(Records drawn from a dataset):
::::::

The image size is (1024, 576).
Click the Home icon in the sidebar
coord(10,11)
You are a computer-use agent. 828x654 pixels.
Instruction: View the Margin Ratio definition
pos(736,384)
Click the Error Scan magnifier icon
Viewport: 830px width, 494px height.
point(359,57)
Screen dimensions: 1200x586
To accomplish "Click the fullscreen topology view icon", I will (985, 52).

::::::

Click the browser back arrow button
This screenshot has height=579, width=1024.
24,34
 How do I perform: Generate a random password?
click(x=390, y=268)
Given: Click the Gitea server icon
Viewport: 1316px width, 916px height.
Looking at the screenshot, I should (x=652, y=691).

::::::

(What needs to be done): Give back exactly the lines above starting at the line where "The image size is (1024, 576)." appears and ending at the line where "Click the Error Scan magnifier icon" appears, both included, with no other lines.

(Answer section):
The image size is (1024, 576).
Click the Home icon in the sidebar
coord(10,11)
You are a computer-use agent. 828x654 pixels.
Instruction: View the Margin Ratio definition
pos(736,384)
Click the Error Scan magnifier icon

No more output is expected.